Still, our previous theory about the importance of civil society and domestic market forces might suggest otherwise.  The predictions that it yielded did not just apply to the martial arts, but to all sorts of voluntary associations.  Without a certain level of economic surplus you can’t really sustain or promote “professional leagues.”  Social isolation, either because of the caste system or simply the realities of geography, will make it hard to establish a broadly based and self-sustaining market in any good.  Further, given the percentage of resources that the state and military dominate (they in effect are the single largest consumer in the entire Nepalese economy) their support could either make or break the venture.

So what do we see if we actually investigate the question on the ground?  I admit that I have never had the time to make a detailed study of the traditional games of Nepal, but from the reporting I can find, things look bleak.  Once popular sports have been abandoned and are now played only by children on the street.  There have been some efforts to organize tournaments in some of these games but remarkably the international efforts have actually been more successful than the domestic ones to date.  Society as a whole seems to be too poor to invest in this area of its own heritage and the government lacks either the resources or the incentive to do so.

This would all seem to imply that our emphasis on social and economic factors is paying off.  Not only can these factors explain the presence or absence of the martial arts, but they can also tell us quite a bit about what is going on in any area of civil society, including the arena of competitive sports.  This increases the amount of confidence we can place in our theory.

Notice what else we have done.  We have allowed our curiosity about the martial arts to reveal something much larger and potentially more important about social organization.  These sorts of writing and research strategies have the best hope of making martial studies relevant to widest possible audience.
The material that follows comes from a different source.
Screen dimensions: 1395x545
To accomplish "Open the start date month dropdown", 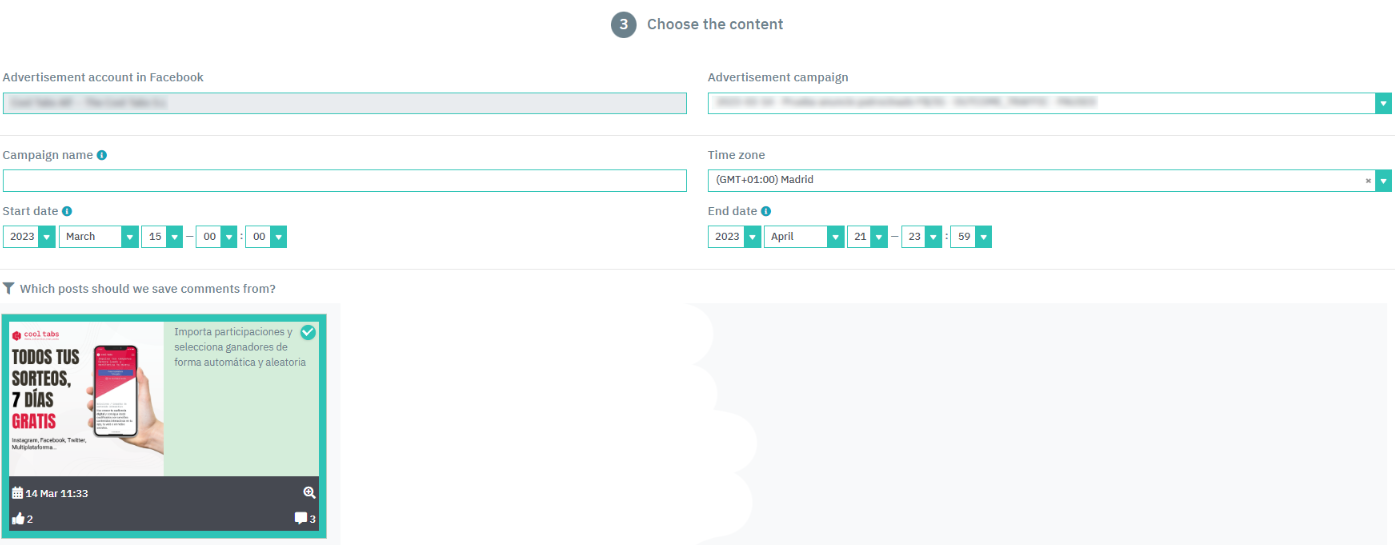I will 130,237.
Kukri’s identical to the ones above remained in service into the 1940s and 1950s. This long service life can make it difficult to determine where a given piece might have been used.

Conclusion: Appreciating the both the Presence and the Absence of the Martial Arts.

I doubt that this exercise really conclusively demonstrates why the martial arts are present in some areas but absent in others.  That is a big enough question that it will require a lot more analyzing and writing by a number of scholars.  However, if I have accomplished two things this essay will have been a success.  First off, when testing theories we need to be conscious of our methods.  The hypethetico-deductive method is useful because it allows us to not only avoid a certain set of logical traps, but it also, by its very nature, expands the scope of our research and conclusions to society as a whole.  This is a connection that the field of martial studies must make in order to survive.

Secondly, I hope that this essay reminds us not to the take the martial arts for granted.  We often approach this subject with strongly held prior beliefs, but in the final analysis there is probably nothing about these arts that is either inherently “Asian” or “inevitable.”  Only by asking about the dogs that don’t bark, the cases where we expected hand combat traditions to emerge but do not see them, are we likely to make progress in understanding the arts that we do possess.